Think about how you can hit that sweet spot more often. Odds are, there are certain clients who love you because you're exactly what they are looking for in a solution. You're the answer to their problems. What would it be like to work with clients like that all the time?
You can charge a higher price if you only work with your best clients because you're such a clear answer to their specific problem. The more specific of a problem you solve, the higher a price you can charge.
3. Raising rates is a part of business. If you're still scared to make the leap, schedule your rate increases at a set time. Raise them every three months or raise them after every 10 clients ... or set your own schedule.
Regardless, if you make rate raising a part of business, you take the emotion out of it. Raising your rates isn't a random event. I talked to one freelancer who has raised her rates 40 times over the years!
If you've worked with 10 more clients, your skills are better and you're more experienced. That means it's time to raise your rates.
4. Switch to price tiers. If the thought of raising your rates still terrifies you, let your customers make the decision for you.
It's common knowledge that different people have different price points, and you can use this to your advantage by giving people a few options.

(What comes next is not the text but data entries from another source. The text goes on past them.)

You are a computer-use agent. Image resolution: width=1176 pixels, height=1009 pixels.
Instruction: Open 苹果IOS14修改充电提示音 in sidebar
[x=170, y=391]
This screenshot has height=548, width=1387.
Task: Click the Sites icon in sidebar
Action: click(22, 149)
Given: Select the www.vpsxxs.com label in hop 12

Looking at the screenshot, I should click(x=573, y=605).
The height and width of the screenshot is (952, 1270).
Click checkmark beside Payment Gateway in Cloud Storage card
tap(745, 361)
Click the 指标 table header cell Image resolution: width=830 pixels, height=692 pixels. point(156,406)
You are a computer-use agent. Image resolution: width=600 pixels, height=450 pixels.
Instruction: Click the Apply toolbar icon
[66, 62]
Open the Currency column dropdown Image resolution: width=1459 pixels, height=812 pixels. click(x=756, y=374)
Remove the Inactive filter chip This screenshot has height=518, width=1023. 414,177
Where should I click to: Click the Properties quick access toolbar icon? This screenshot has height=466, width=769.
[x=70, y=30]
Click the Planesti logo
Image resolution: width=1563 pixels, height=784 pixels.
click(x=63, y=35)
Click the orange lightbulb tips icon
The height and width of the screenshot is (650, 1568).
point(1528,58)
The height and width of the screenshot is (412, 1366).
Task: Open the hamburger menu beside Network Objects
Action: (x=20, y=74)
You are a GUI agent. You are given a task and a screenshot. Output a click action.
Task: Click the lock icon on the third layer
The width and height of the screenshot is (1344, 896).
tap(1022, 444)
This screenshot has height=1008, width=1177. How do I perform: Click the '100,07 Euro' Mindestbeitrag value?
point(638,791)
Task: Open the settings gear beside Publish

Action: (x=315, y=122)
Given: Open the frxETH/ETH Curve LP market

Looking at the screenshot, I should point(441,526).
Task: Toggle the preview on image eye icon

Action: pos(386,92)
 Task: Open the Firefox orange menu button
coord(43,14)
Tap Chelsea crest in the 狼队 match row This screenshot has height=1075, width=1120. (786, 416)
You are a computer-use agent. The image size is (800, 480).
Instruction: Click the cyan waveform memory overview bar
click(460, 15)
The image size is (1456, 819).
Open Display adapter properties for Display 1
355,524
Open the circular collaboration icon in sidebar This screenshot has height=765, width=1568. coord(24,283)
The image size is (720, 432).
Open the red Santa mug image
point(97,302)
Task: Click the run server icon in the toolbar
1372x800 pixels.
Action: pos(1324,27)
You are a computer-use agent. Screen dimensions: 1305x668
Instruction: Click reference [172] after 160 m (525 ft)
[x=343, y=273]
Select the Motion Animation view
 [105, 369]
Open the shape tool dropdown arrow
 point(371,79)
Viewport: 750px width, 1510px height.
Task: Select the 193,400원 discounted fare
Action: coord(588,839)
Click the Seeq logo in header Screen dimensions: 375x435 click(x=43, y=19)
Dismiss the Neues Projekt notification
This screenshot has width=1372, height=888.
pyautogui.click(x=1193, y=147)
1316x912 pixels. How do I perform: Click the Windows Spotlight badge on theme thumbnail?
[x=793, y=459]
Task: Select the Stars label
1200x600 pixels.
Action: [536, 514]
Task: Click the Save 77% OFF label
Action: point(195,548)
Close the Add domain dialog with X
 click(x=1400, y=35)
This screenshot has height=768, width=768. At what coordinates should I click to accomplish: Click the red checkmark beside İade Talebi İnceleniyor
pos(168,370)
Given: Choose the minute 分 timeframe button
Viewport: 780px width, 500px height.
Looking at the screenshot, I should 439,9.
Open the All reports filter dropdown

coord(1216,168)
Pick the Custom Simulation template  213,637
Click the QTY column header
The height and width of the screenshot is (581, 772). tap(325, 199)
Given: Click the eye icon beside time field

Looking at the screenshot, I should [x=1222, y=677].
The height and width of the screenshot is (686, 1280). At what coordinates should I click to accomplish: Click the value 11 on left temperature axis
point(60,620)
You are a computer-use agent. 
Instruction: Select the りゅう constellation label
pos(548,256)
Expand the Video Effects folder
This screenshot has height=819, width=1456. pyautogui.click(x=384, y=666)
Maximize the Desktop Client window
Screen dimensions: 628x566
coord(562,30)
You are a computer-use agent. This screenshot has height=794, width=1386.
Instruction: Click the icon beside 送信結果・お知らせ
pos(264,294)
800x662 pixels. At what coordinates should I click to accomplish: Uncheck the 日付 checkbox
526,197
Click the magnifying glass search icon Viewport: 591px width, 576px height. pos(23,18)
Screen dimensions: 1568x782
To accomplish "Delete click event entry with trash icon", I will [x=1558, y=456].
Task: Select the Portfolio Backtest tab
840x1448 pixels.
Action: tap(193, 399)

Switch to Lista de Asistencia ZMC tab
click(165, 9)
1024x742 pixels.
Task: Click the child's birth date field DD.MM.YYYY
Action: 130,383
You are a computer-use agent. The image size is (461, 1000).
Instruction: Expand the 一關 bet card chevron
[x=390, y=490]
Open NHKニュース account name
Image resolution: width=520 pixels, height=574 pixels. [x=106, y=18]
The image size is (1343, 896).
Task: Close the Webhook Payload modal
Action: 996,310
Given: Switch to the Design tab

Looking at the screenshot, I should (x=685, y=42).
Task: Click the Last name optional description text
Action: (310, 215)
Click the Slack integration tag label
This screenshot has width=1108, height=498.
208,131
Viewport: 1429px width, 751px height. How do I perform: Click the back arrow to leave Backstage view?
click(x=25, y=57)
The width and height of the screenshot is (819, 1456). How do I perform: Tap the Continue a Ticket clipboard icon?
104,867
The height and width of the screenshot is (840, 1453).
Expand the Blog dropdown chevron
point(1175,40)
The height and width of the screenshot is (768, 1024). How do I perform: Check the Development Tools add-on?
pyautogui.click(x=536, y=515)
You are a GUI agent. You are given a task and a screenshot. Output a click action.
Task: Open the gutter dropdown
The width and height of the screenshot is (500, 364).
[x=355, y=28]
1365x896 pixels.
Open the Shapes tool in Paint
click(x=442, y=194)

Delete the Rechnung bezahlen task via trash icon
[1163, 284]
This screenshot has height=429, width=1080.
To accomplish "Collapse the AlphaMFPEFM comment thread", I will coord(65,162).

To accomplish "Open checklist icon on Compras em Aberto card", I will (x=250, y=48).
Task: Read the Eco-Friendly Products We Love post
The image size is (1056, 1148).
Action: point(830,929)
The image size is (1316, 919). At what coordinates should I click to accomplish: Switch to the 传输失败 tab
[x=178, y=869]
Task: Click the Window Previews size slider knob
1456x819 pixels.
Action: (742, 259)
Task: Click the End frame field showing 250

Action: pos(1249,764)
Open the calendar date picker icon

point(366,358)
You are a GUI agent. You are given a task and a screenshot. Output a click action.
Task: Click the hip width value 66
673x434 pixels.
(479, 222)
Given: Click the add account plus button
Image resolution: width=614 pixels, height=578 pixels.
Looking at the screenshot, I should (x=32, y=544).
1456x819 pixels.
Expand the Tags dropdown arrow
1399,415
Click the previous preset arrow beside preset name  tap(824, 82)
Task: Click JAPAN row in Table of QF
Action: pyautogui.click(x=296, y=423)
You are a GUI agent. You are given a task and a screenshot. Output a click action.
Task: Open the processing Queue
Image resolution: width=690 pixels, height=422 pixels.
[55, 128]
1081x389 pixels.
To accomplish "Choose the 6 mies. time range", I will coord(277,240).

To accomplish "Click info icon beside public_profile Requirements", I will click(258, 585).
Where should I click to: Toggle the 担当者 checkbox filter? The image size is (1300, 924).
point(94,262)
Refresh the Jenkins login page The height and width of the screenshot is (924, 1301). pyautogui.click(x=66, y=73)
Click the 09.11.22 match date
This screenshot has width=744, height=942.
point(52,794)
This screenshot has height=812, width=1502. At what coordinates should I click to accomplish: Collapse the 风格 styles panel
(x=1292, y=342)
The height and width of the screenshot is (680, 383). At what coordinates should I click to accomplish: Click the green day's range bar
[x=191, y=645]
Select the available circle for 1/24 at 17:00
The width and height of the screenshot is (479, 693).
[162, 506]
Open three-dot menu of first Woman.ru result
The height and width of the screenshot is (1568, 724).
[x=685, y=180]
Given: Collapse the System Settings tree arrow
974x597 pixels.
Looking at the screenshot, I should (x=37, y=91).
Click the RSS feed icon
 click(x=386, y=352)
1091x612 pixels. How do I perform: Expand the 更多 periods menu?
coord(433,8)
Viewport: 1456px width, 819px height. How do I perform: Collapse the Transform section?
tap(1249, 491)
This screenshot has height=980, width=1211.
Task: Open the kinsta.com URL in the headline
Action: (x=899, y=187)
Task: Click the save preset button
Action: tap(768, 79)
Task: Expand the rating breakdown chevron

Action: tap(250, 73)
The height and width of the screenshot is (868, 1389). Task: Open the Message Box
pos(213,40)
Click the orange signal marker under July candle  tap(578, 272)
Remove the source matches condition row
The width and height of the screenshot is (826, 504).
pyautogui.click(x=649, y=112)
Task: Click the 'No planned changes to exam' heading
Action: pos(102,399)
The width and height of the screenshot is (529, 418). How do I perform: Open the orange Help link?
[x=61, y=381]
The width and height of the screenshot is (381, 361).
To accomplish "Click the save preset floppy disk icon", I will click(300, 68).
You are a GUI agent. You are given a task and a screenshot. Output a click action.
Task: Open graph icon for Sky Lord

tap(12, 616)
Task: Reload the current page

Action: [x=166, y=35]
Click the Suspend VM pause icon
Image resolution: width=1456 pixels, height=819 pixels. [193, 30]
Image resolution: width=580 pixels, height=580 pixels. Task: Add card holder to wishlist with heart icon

Instead of charging $300 per project, you could offer a basic package at $349, a premium package at $499, and an elite package at $799. You'll be surprised by how often clients opt for the higher priced services.
The real beauty of price tiers is that they shift the client's mindset from "Should I pay you at all?" to "What price should I pay you?"
And if you're wondering, three price tiers is usually best. When you offer more than three options, people tend to get overwhelmed.
5. Charge in chunks. Perhaps the easiest way to make more money per hour is to stop charging per hour.
One of the hardest parts about charging per hour is that you're always looking for the next project so you can bill for the next hour. This constant search takes a lot of time and reduces the amount you can get paid. You can overcome this by searching for bigger clients and taking their projects on in larger chunks of time.
For example, let's say you charge $40 an hour and you spend about 10 to 15 hours per week trying to find new clients. That means you can bill clients for about 30 hours per week, which comes out to $1,200 per week. Over the course of a month, you're making about $4,800.
What if you sold your services in one month blocks for $5,000? Not only would that boost your pay a bit, it would also result in an immediate increase in time because you wouldn't have to spend 10 to 15 hours every week trying to find the next client.
With the extra 40 to 60 hours per month, you could search for another major client (who could also pay you $5,000 per month) or spend more time with your kids.
No matter what strategy you choose, start charging more today. You'll be glad you did.